* [Brief 1]: Copy the following rows exactly, starting at the first row and ending at the row that contains "1266x444 pixels. tap(109, 340)", with both of those rows included.
====== Text provided
Data assets that you can search for include the following:
- Analytics Hub linked datasets
- BigQuery datasets, tables, views, and models
- Bigtable instances, clusters, and tables (including column family details)
- Data Catalog tag templates, entry groups, and custom entries
- Dataplex lakes, zones, tables, and filesets
- Dataproc Metastore services, databases, and tables
- Pub/Sub data streams
- Spanner instances, databases, tables, and views
- Vertex AI Models, Datasets, and Vertex AI Feature Store resources
- Assets in enterprise data silos connected to Data Catalog
Search scope
You might have different search results based on your permissions. Data Catalog search results are scoped according to your role.
You can review the different types of IAM role and permissions available for Data Catalog.
For example, if you have BigQuery metadata read access to an object, that object appears in your Data Catalog search results. The following list describes the minimum permissions required:
To search for a table, you need
bigquery.tables.get
permission for that table.To search for a dataset, you need
bigquery.datasets.get
permission for that dataset.To search for metadata for a dataset or a table, you need the
roles/bigquery.metadataViewer
role.To search for all resources within a project or organization, you need
datacatalog.catalogs.searchAll
permission. It works for all resources independent of the source system.
If you have access to a BigQuery table but not to the dataset containing that table, the table still shows up as expected in the Data Catalog search. The same access logic applies to all supported systems such as Pub/Sub and Data Catalog, itself.
Recall issues in search
Data Catalog search queries don't guarantee full recall. Results that match your query might not be returned, even in subsequent result pages. Additionally, returned (and not returned) results can vary if you repeat search queries.
If you are experiencing recall issues and you don't have to fetch the
results in any specific order, consider setting the orderBy
parameter to
default
when calling the
catalog.search method.
Use the admin_search
flag
Using the admin_search
flag on the search request ensures full recall.
============
====== Stored data
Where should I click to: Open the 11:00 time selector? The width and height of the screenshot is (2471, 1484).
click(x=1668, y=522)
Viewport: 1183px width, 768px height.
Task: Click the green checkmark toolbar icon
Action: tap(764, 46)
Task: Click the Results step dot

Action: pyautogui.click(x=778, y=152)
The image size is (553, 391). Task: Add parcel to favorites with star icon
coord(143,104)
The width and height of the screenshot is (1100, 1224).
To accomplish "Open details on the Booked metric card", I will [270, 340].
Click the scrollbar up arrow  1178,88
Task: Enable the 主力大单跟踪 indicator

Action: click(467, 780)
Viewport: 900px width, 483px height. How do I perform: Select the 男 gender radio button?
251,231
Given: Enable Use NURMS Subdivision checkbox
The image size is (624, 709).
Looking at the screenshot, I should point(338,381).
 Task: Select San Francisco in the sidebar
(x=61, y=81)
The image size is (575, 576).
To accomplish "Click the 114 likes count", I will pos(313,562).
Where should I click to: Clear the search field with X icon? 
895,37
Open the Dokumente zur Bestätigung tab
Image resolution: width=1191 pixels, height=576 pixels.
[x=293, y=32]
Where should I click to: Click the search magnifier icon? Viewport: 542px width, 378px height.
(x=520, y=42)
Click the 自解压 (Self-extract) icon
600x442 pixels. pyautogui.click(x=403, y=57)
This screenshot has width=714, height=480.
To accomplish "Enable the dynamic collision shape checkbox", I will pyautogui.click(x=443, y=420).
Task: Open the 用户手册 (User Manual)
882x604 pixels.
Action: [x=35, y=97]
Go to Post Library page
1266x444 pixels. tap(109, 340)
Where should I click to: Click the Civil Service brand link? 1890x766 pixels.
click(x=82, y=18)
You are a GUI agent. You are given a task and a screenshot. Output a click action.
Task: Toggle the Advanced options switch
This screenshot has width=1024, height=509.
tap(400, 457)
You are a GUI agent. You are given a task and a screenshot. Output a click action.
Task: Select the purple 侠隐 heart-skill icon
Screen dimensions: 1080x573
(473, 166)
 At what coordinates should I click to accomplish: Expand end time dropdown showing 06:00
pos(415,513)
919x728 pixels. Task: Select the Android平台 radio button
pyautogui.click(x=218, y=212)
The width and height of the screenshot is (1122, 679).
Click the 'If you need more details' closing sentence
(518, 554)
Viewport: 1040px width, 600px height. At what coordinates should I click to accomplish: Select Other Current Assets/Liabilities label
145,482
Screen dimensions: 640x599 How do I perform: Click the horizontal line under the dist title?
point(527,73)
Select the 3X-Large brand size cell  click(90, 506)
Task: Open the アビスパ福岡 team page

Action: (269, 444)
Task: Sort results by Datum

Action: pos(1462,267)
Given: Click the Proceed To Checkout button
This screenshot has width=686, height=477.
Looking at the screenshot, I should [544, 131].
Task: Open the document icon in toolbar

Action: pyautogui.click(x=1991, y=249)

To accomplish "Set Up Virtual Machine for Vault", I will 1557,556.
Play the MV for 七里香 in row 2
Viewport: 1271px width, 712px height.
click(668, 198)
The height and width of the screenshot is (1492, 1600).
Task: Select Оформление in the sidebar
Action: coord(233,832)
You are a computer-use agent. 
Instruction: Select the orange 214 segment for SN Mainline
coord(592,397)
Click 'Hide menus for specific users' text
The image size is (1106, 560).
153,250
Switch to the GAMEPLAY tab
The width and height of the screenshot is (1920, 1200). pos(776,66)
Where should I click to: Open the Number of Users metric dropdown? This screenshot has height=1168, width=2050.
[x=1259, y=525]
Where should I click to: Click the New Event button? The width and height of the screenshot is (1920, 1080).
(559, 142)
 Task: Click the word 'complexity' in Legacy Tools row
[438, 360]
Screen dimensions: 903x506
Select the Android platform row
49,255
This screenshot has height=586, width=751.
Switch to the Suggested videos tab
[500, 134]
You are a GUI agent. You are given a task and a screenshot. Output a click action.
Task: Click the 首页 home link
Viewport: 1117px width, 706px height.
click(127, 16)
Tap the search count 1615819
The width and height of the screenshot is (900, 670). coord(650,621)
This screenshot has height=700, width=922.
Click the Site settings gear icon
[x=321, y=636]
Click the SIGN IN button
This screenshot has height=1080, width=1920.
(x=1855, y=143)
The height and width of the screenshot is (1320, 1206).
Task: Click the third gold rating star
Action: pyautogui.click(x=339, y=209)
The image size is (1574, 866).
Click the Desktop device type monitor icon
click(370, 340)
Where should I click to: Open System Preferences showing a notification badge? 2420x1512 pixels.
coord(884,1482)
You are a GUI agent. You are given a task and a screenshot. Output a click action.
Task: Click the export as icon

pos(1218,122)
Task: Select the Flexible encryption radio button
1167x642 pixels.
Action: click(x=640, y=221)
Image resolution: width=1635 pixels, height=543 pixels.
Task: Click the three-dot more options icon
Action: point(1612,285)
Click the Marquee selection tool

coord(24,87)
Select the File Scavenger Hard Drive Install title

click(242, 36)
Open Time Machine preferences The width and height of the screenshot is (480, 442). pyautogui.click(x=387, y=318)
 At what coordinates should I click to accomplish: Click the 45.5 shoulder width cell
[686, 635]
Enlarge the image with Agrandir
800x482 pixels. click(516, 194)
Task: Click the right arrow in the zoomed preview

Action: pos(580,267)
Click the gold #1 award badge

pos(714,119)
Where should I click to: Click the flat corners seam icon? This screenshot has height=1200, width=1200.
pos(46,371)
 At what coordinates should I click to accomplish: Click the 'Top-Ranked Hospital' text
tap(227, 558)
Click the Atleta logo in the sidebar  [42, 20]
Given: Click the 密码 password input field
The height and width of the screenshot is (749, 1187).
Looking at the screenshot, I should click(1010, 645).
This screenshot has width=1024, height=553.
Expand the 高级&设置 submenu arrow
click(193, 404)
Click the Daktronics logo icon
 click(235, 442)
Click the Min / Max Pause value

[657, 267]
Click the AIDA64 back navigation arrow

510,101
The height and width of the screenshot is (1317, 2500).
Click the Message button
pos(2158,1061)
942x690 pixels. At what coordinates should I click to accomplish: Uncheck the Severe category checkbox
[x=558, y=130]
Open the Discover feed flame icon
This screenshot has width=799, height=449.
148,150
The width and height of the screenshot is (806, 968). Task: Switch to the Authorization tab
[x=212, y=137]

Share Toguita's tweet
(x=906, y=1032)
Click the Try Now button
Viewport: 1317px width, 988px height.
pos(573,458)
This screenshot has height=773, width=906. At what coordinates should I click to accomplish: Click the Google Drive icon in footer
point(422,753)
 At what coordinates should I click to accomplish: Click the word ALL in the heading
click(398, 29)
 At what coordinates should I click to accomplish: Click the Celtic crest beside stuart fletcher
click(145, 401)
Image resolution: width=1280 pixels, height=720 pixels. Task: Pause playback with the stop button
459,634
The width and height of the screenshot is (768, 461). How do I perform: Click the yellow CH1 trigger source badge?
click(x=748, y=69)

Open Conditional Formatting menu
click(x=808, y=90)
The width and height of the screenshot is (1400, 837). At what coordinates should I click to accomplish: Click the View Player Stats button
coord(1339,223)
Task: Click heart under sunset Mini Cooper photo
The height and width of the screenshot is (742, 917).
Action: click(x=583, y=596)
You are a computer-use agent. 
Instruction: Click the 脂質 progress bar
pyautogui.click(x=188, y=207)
============
* [Brief 2]: Repeat exactly the portion of the Data Catalog search text starting at "Recall issues in" and ending at "catalog.search method.".

* [Correct answer 1]:
Where should I click to: Open the 11:00 time selector? The width and height of the screenshot is (2471, 1484).
click(x=1668, y=522)
Viewport: 1183px width, 768px height.
Task: Click the green checkmark toolbar icon
Action: tap(764, 46)
Task: Click the Results step dot

Action: pyautogui.click(x=778, y=152)
The image size is (553, 391). Task: Add parcel to favorites with star icon
coord(143,104)
The width and height of the screenshot is (1100, 1224).
To accomplish "Open details on the Booked metric card", I will [270, 340].
Click the scrollbar up arrow  1178,88
Task: Enable the 主力大单跟踪 indicator

Action: click(467, 780)
Viewport: 900px width, 483px height. How do I perform: Select the 男 gender radio button?
251,231
Given: Enable Use NURMS Subdivision checkbox
The image size is (624, 709).
Looking at the screenshot, I should point(338,381).
 Task: Select San Francisco in the sidebar
(x=61, y=81)
The image size is (575, 576).
To accomplish "Click the 114 likes count", I will pos(313,562).
Where should I click to: Clear the search field with X icon? 
895,37
Open the Dokumente zur Bestätigung tab
Image resolution: width=1191 pixels, height=576 pixels.
[x=293, y=32]
Where should I click to: Click the search magnifier icon? Viewport: 542px width, 378px height.
(x=520, y=42)
Click the 自解压 (Self-extract) icon
600x442 pixels. pyautogui.click(x=403, y=57)
This screenshot has width=714, height=480.
To accomplish "Enable the dynamic collision shape checkbox", I will pyautogui.click(x=443, y=420).
Task: Open the 用户手册 (User Manual)
882x604 pixels.
Action: [x=35, y=97]
Go to Post Library page
1266x444 pixels. tap(109, 340)

* [Correct answer 2]:
Recall issues in search
Data Catalog search queries don't guarantee full recall. Results that match your query might not be returned, even in subsequent result pages. Additionally, returned (and not returned) results can vary if you repeat search queries.
If you are experiencing recall issues and you don't have to fetch the
results in any specific order, consider setting the orderBy
parameter to
default
when calling the
catalog.search method.